I'm trying to use the DistributedCache but having an issue resolving the
symlinks to my files.
My Driver class writes some hashmaps to files in the DC like this:
Path tPath = new Path("/data/cache/fd", UUID.randomUUID().toString());
os = new ObjectOutputStream(fs.create(tPath));
os.writeObject(myHashMap);
os.close();
URI uri = new URI(tPath.toString() + "#" + "q_map");
DistributedCache.addCacheFile(uri, config);
DistributedCache.createSymlink(config);
But what Path() do I need to access to read the symlinks?

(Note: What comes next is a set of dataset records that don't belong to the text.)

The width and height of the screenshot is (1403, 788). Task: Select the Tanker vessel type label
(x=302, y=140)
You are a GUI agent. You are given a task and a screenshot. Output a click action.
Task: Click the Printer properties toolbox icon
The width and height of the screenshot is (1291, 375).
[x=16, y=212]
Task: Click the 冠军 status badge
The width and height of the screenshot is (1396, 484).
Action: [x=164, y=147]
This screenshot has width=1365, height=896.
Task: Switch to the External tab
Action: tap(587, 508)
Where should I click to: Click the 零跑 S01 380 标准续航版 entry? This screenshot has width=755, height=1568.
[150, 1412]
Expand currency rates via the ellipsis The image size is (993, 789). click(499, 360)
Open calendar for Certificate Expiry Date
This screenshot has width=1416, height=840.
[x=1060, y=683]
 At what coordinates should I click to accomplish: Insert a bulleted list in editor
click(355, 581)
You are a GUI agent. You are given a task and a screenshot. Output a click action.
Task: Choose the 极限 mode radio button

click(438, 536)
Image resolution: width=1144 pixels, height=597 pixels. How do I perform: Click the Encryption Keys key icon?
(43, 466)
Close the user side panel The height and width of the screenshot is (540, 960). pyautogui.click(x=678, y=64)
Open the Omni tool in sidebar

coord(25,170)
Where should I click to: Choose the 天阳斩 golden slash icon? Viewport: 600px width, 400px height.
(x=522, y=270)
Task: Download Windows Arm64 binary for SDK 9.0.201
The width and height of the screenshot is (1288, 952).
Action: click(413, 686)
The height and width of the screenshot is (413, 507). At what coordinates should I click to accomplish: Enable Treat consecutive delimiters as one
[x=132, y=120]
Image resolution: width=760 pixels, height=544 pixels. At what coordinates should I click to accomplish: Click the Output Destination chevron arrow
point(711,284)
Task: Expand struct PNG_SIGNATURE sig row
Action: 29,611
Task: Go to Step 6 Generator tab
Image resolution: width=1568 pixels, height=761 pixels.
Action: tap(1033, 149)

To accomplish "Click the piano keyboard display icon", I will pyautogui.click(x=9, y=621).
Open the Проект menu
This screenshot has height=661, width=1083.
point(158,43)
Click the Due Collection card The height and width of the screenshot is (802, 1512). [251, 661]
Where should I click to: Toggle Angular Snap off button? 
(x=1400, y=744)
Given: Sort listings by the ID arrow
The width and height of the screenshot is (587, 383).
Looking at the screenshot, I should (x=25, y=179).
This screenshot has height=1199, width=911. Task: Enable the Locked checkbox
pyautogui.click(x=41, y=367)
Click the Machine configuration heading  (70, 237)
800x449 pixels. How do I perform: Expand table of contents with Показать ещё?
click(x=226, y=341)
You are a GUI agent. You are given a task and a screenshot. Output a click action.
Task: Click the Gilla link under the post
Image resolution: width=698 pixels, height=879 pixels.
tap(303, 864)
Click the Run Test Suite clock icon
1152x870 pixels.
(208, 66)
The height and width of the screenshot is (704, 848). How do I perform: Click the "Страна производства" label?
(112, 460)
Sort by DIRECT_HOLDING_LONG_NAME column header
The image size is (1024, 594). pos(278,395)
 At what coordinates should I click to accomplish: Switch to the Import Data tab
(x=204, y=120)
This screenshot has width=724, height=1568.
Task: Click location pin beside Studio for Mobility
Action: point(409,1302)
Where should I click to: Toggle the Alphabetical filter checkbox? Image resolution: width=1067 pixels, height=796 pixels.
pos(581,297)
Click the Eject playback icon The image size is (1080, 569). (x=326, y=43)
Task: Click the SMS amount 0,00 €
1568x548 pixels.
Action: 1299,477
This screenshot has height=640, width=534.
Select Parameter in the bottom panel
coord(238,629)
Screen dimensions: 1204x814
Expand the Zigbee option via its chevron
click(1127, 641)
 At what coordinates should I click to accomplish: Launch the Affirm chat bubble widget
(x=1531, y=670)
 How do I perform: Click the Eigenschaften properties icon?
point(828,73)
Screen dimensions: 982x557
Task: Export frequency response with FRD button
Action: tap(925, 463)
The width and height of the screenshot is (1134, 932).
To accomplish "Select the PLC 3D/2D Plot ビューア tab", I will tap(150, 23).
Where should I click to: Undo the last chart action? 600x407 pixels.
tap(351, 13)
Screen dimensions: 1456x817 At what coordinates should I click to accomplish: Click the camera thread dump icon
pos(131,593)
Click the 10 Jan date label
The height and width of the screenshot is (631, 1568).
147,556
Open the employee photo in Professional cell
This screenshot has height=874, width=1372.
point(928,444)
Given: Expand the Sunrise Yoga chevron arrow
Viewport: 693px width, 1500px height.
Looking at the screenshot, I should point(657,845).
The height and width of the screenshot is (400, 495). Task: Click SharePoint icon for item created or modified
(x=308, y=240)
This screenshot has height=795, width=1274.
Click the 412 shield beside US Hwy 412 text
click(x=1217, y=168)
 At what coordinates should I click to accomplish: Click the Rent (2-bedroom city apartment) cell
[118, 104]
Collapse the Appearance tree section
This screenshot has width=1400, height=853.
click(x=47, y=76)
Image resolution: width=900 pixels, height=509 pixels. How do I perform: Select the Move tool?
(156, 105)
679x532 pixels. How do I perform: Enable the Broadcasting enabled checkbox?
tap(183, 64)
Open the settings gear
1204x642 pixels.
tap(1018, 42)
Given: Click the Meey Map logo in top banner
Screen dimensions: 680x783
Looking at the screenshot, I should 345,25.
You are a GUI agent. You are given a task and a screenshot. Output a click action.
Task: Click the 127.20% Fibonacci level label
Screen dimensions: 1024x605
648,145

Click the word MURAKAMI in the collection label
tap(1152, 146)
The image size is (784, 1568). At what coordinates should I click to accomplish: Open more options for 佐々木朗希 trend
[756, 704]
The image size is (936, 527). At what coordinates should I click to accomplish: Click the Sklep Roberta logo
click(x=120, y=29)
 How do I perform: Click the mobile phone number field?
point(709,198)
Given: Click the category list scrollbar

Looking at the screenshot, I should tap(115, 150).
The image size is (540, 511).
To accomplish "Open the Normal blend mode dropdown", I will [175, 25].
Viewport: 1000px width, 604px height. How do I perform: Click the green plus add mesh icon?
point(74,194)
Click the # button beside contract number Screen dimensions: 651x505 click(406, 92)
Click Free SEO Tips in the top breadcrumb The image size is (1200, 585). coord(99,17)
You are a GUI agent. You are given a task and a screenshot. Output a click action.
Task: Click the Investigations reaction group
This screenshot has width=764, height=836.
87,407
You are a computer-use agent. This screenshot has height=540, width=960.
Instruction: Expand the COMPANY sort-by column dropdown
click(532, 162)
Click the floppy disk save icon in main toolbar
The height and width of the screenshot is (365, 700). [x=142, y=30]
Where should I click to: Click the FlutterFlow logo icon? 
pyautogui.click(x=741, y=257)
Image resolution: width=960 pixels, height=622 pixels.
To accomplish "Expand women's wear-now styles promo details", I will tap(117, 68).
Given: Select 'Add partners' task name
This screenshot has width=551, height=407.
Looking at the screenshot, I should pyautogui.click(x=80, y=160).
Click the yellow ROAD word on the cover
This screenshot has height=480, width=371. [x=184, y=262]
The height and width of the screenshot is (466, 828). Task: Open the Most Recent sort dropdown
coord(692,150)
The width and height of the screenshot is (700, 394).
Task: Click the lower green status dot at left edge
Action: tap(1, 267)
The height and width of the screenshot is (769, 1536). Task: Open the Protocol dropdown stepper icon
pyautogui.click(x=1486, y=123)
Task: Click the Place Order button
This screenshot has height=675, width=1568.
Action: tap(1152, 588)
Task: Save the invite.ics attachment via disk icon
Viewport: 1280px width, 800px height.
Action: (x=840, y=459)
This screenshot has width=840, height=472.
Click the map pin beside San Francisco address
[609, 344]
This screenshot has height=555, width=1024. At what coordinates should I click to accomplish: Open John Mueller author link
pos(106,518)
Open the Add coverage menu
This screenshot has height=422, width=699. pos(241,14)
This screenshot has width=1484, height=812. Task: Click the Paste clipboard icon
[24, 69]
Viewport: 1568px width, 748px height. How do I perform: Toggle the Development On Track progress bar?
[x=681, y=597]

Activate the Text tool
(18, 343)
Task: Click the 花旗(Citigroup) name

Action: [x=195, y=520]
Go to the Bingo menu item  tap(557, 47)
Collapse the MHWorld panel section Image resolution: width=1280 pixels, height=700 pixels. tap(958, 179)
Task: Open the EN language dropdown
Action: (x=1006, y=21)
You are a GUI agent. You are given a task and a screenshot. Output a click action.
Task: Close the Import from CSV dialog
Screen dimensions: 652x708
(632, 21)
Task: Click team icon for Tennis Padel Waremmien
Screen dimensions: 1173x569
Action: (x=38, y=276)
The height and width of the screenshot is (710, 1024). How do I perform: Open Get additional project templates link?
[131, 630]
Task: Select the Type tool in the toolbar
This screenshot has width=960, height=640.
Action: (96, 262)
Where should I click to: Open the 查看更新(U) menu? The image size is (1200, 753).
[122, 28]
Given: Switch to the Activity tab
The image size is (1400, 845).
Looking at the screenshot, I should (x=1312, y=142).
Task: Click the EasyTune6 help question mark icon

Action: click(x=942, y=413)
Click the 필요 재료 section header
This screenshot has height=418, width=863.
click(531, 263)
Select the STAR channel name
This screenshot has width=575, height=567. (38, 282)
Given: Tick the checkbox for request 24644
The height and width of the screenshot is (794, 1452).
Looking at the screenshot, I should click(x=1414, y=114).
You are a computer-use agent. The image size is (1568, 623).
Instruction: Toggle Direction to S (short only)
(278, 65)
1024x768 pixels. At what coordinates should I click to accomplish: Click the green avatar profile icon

I tried variations of "q_map", "work/q_map" but neither works.
The files are definitely there because I can set a config var to the path and
read the files in my reducer. For example, in my Driver class I set a variable
via
config.set(q_map, tPath.toString());
And then in my Reducer's setup() I do something like
Path q_map_path = new Path(config.get(q_map_path));
if (fs.exists(q_map_path)) {
HashMap<String,String> qMap = loadmap(conf,q_map_path);
}
I tried to resolve the path to the symlinks via ${mapred.local.dir}/work but
that doesn't work either.
In the STDOUT of my mapper attempt I see:
2012-05-29 03:59:54,369 - INFO [main:TaskRunner@759] -
Creating symlink:
/tmp/hadoop-mapred/mapred/local/taskTracker/distcache/-3168904771265144450_-884848596_406879224/varuna010/data/cache/fd/6dc9d5c0-98be-4105-bd59-b344924dd989
<-
/tmp/hadoop-mapred/mapred/local/taskTracker/root/jobcache/job_201205250826_0020/attempt_201205250826_0020_m_000000_0/work/q_map
Which says it's creating the symlinks, BUT I also see this output:
mapred.local.dir:
/tmp/hadoop-mapred/mapred/local/taskTracker/root/jobcache/job_201205250826_0020/attempt_201205250826_0020_m_000000_0
job.local.dir:
/tmp/hadoop-mapred/mapred/local/taskTracker/root/jobcache/job_201205250826_0020/work
mapred.task.id: attempt_201205250826_0020_m_000000_0
Path [work/q_map] does not exist
Path
[/tmp/hadoop-mapred/mapred/local/taskTracker/root/jobcache/job_201205250826_0020/attempt_201205250826_0020_m_000000_0/work/q_map]
does not exist
Which is from this code in my mapper's setup() method:
try {
System.out.printf("mapred.local.dir: %s\n",
conf.get("mapred.local.dir"));
System.out.printf(" job.local.dir: %s\n", conf.get("job.local.dir"));
System.out.printf(" mapred.task.id: %s\n", conf.get("mapred.task.id"));
fs = FileSystem.get(conf);
Path symlink = new Path("work/q_map");
Path fullpath = new Path(conf.get("mapred.local.dir") + "/work/q_map");
System.out.printf("Path [%s] ",symlink.toString());
if (fs.exists(symlink)) {
System.out.println("exists");
} else {
System.out.println("does not exist");
}
System.out.printf("Path [%s] ",fullpath.toString());
if (fs.exists(fullpath)) {
System.out.println("exists");
} else {
System.out.println("does not exist");
}
} catch (IOException e1) {
e1.printStackTrace();
}
Regards,
Alan